### CONSIGNES
- 1) Traduisez en anglais la phrase suivante du récit sur Sylvain et sa mère : « Elle s’est mise à pleurer au téléphone. »
- 2) Rédigez la suite du récit sur Sylvain et sa mère, à partir de sa dernière phrase.

### TEXTE PRÉSENTÉ
La mère est venue me parler après la rencontre ; elle est très agressive contre l’école. Comme il y a d’autres parents en présence, je ne commence pas à parler des cas particuliers, je lui dis que je l’appellerais plus tard. En plus, à la fin du mois de septembre, il y a toujours une première communication qu’on envoie aux parents. À cette première communication, je lui écris : « Sylvain a beaucoup de difficulté à se concentrer. Comme il n’écoute pas les consignes, il peut difficilement se rendre au bout de l’activité sans plusieurs interventions pour le ramener à l’ordre. Malgré le fait qu’il soit très actif au cours des activités, il réussit quand même assez bien, mais il pourrait avoir des problèmes. Il a de grandes difficultés à s’entendre avec les autres enfants. Il veut tout régenter, toujours être le premier. Il ne partage rien. Il est violent. Il frappe et il donne des coups de pieds quand ça ne fait pas son affaire. Il ne sait pas respecter une règle de vie, il semble incapable de se contrôler. À chaque récréation, il y a toujours un surveillant qui le ramène en classe, parce qu’il ne sait pas se comporter. »

Elle m’avait envoyé un mot me demandant de l'appeler. Je savais bien qu’elle n’était pas contente de ce que j'avais écrit. J’ai pris quelques inspirations avant de l’appeler de chez moi (2). Elle a commencé à déblatérer que l’année dernière, en maternelle, son enfant n'était pas aimé, que c’était la faute de l’école, que c'était une école de fous... Toutes les raisons étaient bonnes, sauf qu’elle ne regardait jamais comment elle l’avait élevé et ce que l'enfant avait vécu ; c’était la faute des autres. Elle s’est mise à pleurer au téléphone. Elle avait besoin d’aide. Je le savais, mais elle ne veut pas en avoir. Ce que j’essaie de lui faire comprendre aussi, c’est que l’enfant est hyperactif. À quel degré, je ne le sais pas. Mais j’ai dit le mot qu’elle ne voulait pas entendre. Elle ne voulait pas accepter le fait que son enfant soit hyperactif. Notre entretien a duré quand même assez longtemps, sans toutefois aller plus loin.

À l’école, quand un enfant se conduit mal, il reçoit une contravention et peut, à l'occasion, être obligé d'aller parler avec le directeur. Environ deux semaines plus tard, Sylvain a eu deux contraventions ; je lui en ai donné une et je pense que c’est le professeur d’éducation physique qui lui a donné l'autre. J’avais écrit plusieurs noms d'enseignants pour lui signifier que tous se plaignaient de lui. Une semaine plus tard, la mère vient le reconduire et me lance qu’elle a demandé un changement d’école. Elle crie après moi dans le passage en disant que c’était de ma faute, que son enfant était encore maltraité et que personne ne l’aimait. Les autres professeurs regardaient. Elle m’a dit qu’elle en avait parlé seule avec le directeur. Quand elle fut partie, je suis descendue dans le bureau pour dire que je n’étais pas contente, que la direction aurait dû m’avertir. Pour eux, ils pensaient avoir eu raison de me le cacher parce qu’elle avait changé d’idée à l'issue de la rencontre.

### SECTION DES DONNÉES

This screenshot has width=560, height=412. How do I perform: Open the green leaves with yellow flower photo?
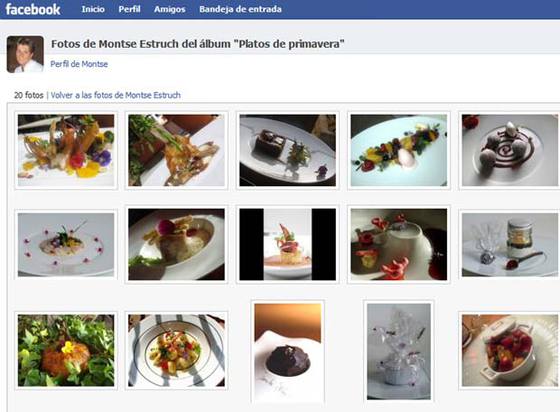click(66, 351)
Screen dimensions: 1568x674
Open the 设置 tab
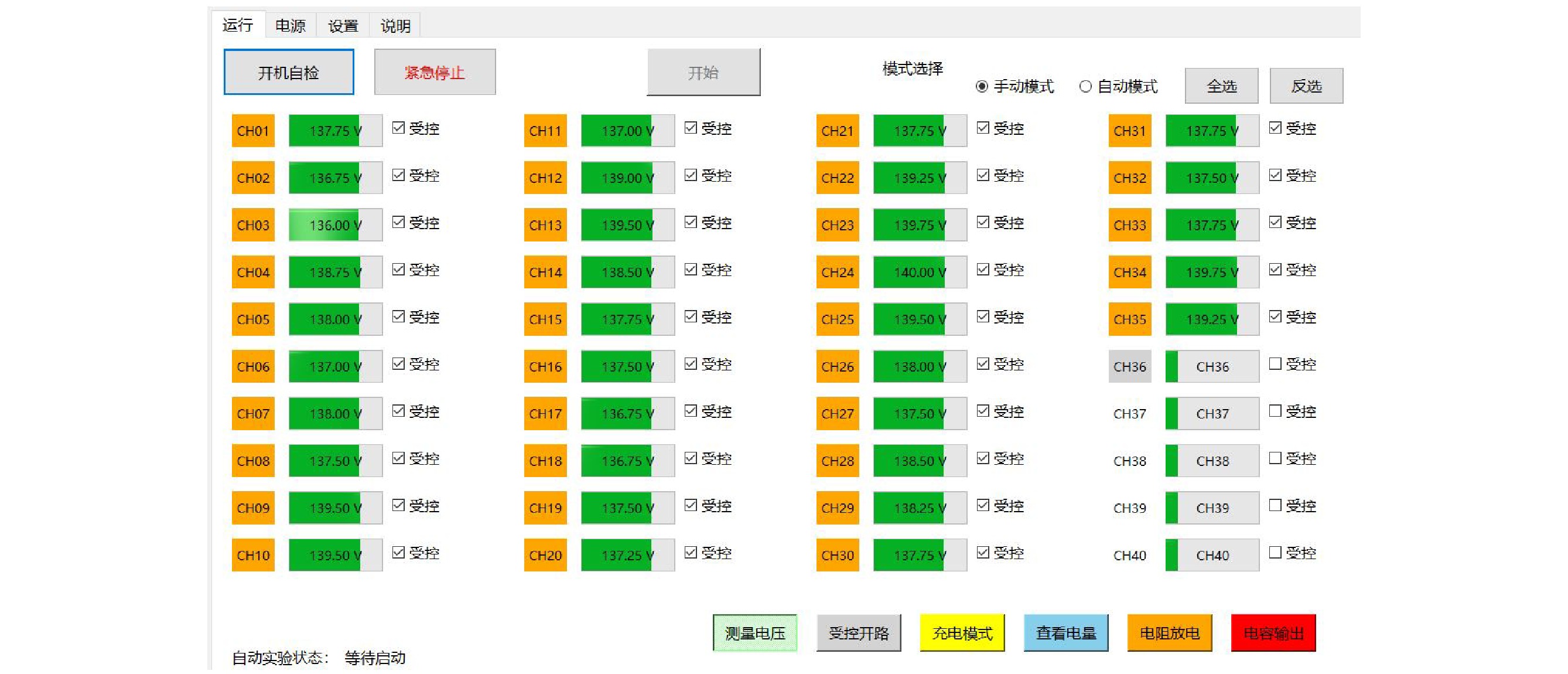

### CORRIGÉ DES EXERCICES
- 1) She started crying on the phone.

- 2)
Premièrement, je n’avais même pas la chance de m’expliquer. Ensuite, depuis le commencement de l’année, je m’évertuais à essayer de faire quelque chose avec lui, à l’aider et à essayer de l’aimer, même si ce n’était pas facile. Je l’aimais tout de même et je m’étais quand même attachée à lui. Elle prétend que je ne suis pas bonne, que je n’ai pas le tour avec son garçon et, d’un revers de la main, anéantit tout ce que j'avais tenté. Je l’ai très mal pris et je n’ai pas accepté que la direction ne me parle pas du téléphone qu'elle avait fait. Pendant que j’étais dans son bureau, Yvan, le directeur, l'a appelée à la maison. Ils se sont entendus pour qu'elle ne le change pas d'école. Elle changeait encore une fois d’idée en plus de m'avoir fait une scène devant tout le monde dans le passage. J’ai pris une entente avec Yvan : il n’y aurait plus de contraventions envoyées à la maison, parce que ça fait toute une histoire. Je le lui enverrais à lui pour qu'il les signe. Les systèmes de contraventions, c’est pour aider quand la famille collabore, pour avoir un suivi des enfants, mais elle, c’est le contraire, elle fait des histoires avec ça.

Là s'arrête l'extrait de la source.